**Brief**
Rewrite the passage from the driverless transport article between "This is a slightly" and "via his mobile.", inclusive, replacing "golf buggy" with "milk float".

**Excerpted text**
--- START ---
This is a slightly surreal introduction to the future of public transport. I'm on a specially built track alongside the A45 in Daventry, gently rolling along in a vehicle of similar size and shape to a golf buggy, which is being operated from 20 yards away by a Frenchman called Bouraoui via his mobile.
Futuristic as it may sound, phone-operated buggies are not about to be rolled out across European cities. But, after a few yards, the really clever bit happens. Bouraoui calls out: "OK, you're on your own now!" and, with that, tucks his mobile back into his pocket. And the buggy? It carries on trundling along, the journey now controlled by nothing more than an on-board computer, a laser beam and a video camera. Powerless, I have no choice but to sit tight and see if it gets me to my destination – in this case, the other end of the track.
--- END ---
**Provided material**
--- START ---
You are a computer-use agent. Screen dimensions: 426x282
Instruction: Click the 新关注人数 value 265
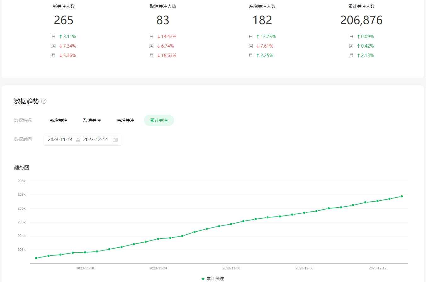pyautogui.click(x=64, y=20)
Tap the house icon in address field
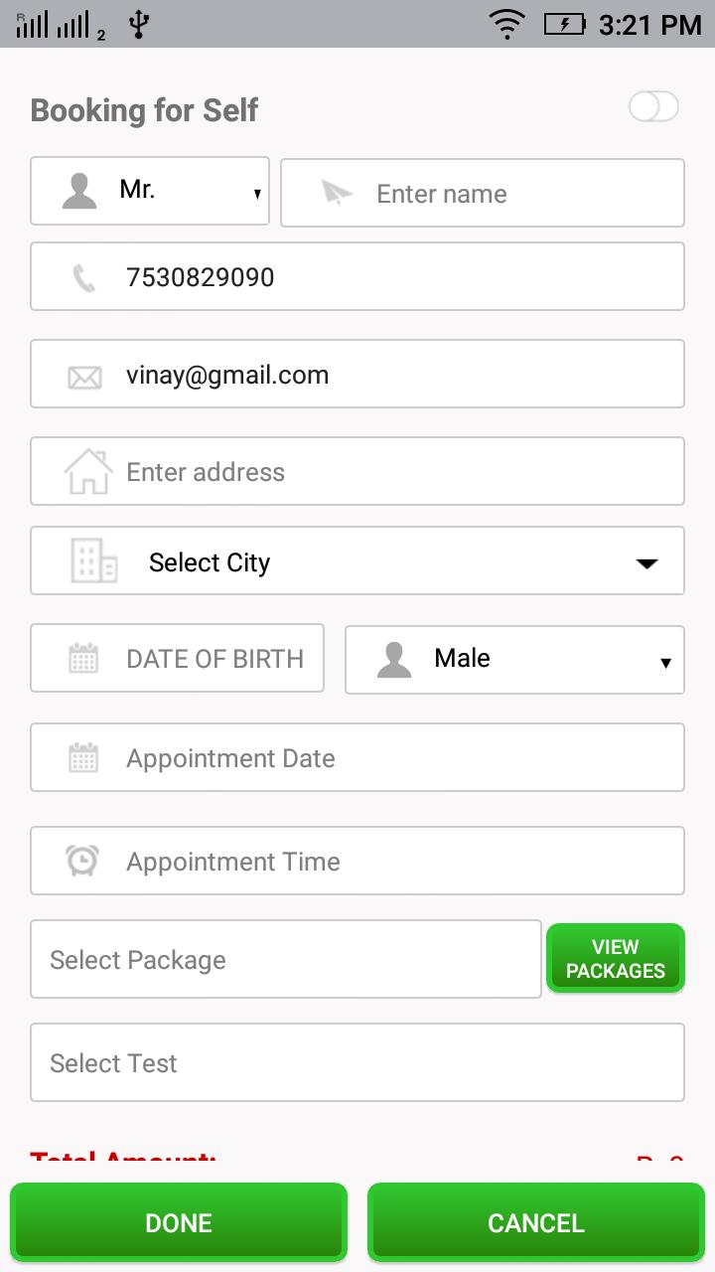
--- END ---
**Response to the exercise**
This is a slightly surreal introduction to the future of public transport. I'm on a specially built track alongside the A45 in Daventry, gently rolling along in a vehicle of similar size and shape to a milk float, which is being operated from 20 yards away by a Frenchman called Bouraoui via his mobile.